■ PROBLEMS TO SOLVE ■
A - Answer these questions about the passage on imperfection, one line each:
(i) How tall does the writer say they are?
(ii) What happened to the writer's oldest granddaughter last Sunday?
(iii) What had the writer been doing when it happened?
B - In the passage on imperfection, why did the writer miss everything about the granddaughter's accident except the scream?
C - Using the passage on imperfection, say whether each statement agrees with it. Give yes or no and quote the deciding words.
(i) The writer holds a doctorate in philosophy.
(ii) The granddaughter's parents took her for x-rays.
(iii) The writer took a long walk alone the day after the accident.

■ GIVEN PASSAGE ■
Okay! The challenge is on.

I know imperfection inside and outside. My PhD has nothing to do with a doctorate in philosophy. I am positively of human design. The mirror has the audacity to point out every wrinkle and bulge in my barely five-foot-tall frame, and I don’t deny what it reflects. Sure I should have given away all of the rest of the Halloween candy, but some of it lives in a circle around my waist. At least the last bag will be empty soon. Then I can move on to perfection—never. Other flaws will pop out, probably out of my mouth in verbal form, or reflect in a stumble somehow.

Or, I can feel and worry a tad too much for my own good.

Last Sunday my precious oldest granddaughter broke her finger while she was at our house. I had answered the phone, and missed everything but the scream. As her mommy and daddy took her through the rounds of x-rays and doctors, my concern exceeded the practical.

In fact, as my husband and I took a long walk the next day, my little finger felt awkward inside my glove. Strange, I felt as if my hand didn’t fit into the weave anymore. Now that is going overboard! I suspect that if I had needed to take my granddaughter for the required medical visits, I would have quieted the over-the-top empathy and stood firm for her. However, that doesn’t mean my heart rate wouldn’t have developed the power to generate electricity.

Imperfect? The list of examples could go on for pages.

■ DATA EXCERPTS ■
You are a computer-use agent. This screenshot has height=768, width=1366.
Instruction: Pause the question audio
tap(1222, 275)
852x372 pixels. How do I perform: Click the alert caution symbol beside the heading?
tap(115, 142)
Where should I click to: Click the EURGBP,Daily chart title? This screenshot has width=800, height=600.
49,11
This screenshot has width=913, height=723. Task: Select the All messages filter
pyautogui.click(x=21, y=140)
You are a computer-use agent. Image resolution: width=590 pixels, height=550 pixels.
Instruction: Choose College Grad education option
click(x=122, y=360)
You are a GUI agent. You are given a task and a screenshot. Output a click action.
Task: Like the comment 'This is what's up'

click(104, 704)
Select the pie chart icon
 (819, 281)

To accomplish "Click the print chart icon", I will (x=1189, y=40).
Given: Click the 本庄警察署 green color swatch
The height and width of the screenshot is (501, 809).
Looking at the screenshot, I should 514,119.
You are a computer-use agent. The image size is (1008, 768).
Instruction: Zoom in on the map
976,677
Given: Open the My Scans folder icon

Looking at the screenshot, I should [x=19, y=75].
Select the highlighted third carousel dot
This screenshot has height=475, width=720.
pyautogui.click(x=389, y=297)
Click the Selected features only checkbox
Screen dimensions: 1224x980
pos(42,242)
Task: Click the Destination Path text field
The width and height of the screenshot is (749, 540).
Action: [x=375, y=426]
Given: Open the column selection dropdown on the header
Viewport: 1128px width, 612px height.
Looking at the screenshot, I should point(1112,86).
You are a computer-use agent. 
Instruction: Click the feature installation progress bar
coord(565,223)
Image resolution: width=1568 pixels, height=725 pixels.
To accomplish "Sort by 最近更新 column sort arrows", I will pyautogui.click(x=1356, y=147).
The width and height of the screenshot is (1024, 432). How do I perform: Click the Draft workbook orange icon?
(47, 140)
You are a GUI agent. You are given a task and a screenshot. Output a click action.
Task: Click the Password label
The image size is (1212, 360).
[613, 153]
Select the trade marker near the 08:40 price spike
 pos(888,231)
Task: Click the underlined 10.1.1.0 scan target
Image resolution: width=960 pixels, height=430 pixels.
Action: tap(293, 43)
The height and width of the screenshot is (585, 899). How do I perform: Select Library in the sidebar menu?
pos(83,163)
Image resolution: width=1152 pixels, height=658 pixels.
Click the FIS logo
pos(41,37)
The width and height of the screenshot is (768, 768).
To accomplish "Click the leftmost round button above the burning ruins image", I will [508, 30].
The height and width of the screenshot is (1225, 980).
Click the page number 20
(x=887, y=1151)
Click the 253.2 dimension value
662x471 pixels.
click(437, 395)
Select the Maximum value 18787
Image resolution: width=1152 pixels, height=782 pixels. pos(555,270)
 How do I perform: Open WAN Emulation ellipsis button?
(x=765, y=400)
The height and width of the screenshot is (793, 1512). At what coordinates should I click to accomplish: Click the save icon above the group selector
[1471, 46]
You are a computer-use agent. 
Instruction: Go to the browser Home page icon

■ ANSWERS ■
A -
(i) Barely five feet tall.
(ii) She broke her finger while she was at the writer's house.
(iii) Answering the phone.

B - The writer had answered the phone, so they missed everything but the scream.

C -
(i) No: "My PhD has nothing to do with a doctorate in philosophy."
(ii) Yes: "As her mommy and daddy took her through the rounds of x-rays and doctors"
(iii) No: "as my husband and I took a long walk the next day"